When type information is omitted the Model Theory for TDL captures the ambiguous typing of the Perl programming idiom (PL).

Delete text (the same content will be addressed with new section). I find this is too aggressive because it is so early in the document.

It should be noted up front that the TDL datatyping scheme

does not require modification to the present RDF graph model
does not require modification to the present RDF/XML serialization
does not require modification to the present N3 notation
does not require modification to the present NTriples notation
reflects common RDF usage, adopting popular idioms already in use
reflects common XML Schema usage for the typing of literals
provides for both global (implicit) and local (explicit) typing concurrent ly

Modify text on TDL & Model Theory

In accordance with [RDF MT], the primary RDF syntax used in the TDL scheme is based on tidy graphs (a tidy graph is the one in which no two nodes carry the same label). The interpretation of each literal is assumed fixed and determined by its content. (For example, the interpretation of literals could be defined as an identity mapping.)

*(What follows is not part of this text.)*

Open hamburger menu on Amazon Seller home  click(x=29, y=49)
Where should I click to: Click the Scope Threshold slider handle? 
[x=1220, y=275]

Delete appendices A&B. This stuff is not needed for TDL and acts as possible obstacles to other members of the group from supporting TDL. I suggest that if TDL is accepted then these appendices could form a Techinal Note or something like that. (Also I have appendices to add).
Add my section "Introduction to the Model-Theoretic Interpretation" at section 2.2
Add new section comparing TDL with the requirements (this replaces the deleted text from the intro).
Add my appendix "The Model Theoretic Interpretation" at end.
Add my appendix "XML Schema Union Datatypes in RDF" at end.
I wonder whether in 3.3 we should have more text explaining why TDL has full compatibiility and S does not. (e.g. "In TDL the local and global typing mechanism are the same: in the model theory the representation is identical, the lexical-value pair. This can be contrasted with S where the global idom (idiom B) operates entirely within the lexical space and cannot freely interoperate with the local idiom (idiom A) which operates principally in the value space. In S, idiom A, this allows different lexicalizations of the same value space (e.g. octal and decimal integers) to interoperate, whereas in TDL such interoperability is not possible. S, idiom B, does not prohibit such interoperability, but is highly problematic.")
Can we change the Model Theory reference to be a more recent version e.g. http://lists.w3.org/Archives/Public/www-archive/2002Jan/att-0007/01-RDF_Model_Theory.htm

An Introduction to the Model Theory for TDL

TDL is formalized as changes to the existing RDF Model Theory.
This section gives a light-weight overview, the interested reader should read appendix A for the full detail. XML Schema Union datatypes are omitted from this section; see appendix B for how they are addressed.
Datatypes are viewed as in Patel-Schneider's work [OWL: URL:???]. That is each datatype has four components, a URI, a lexical space, a value space, and a mapping.
An RDF interpretation is with respect to some set of datatypes, which corresponds to the supported datatypes in an RDF implementation. xsd:string is the only obligatory datatype, and acts as the default type.

Terminology

We modify the terminology of the Model Theory to differentiate between literals before datatyping and literals after datatyping. The modification is:

We use the term "Unicode node" to refer to a node in the graph labelled with a unicode string.
We use the term literal-value pair to refer to a pair consisting of a unicode string and a value from the value space of some datatype. The only interesting literal-value pairs are ones that belong to the mapping of some datatype.
We do not use terminology such as "literal node" or "literal value".
We refer to the set of datatypes used in an RDF interpretation as the "supported datatypes".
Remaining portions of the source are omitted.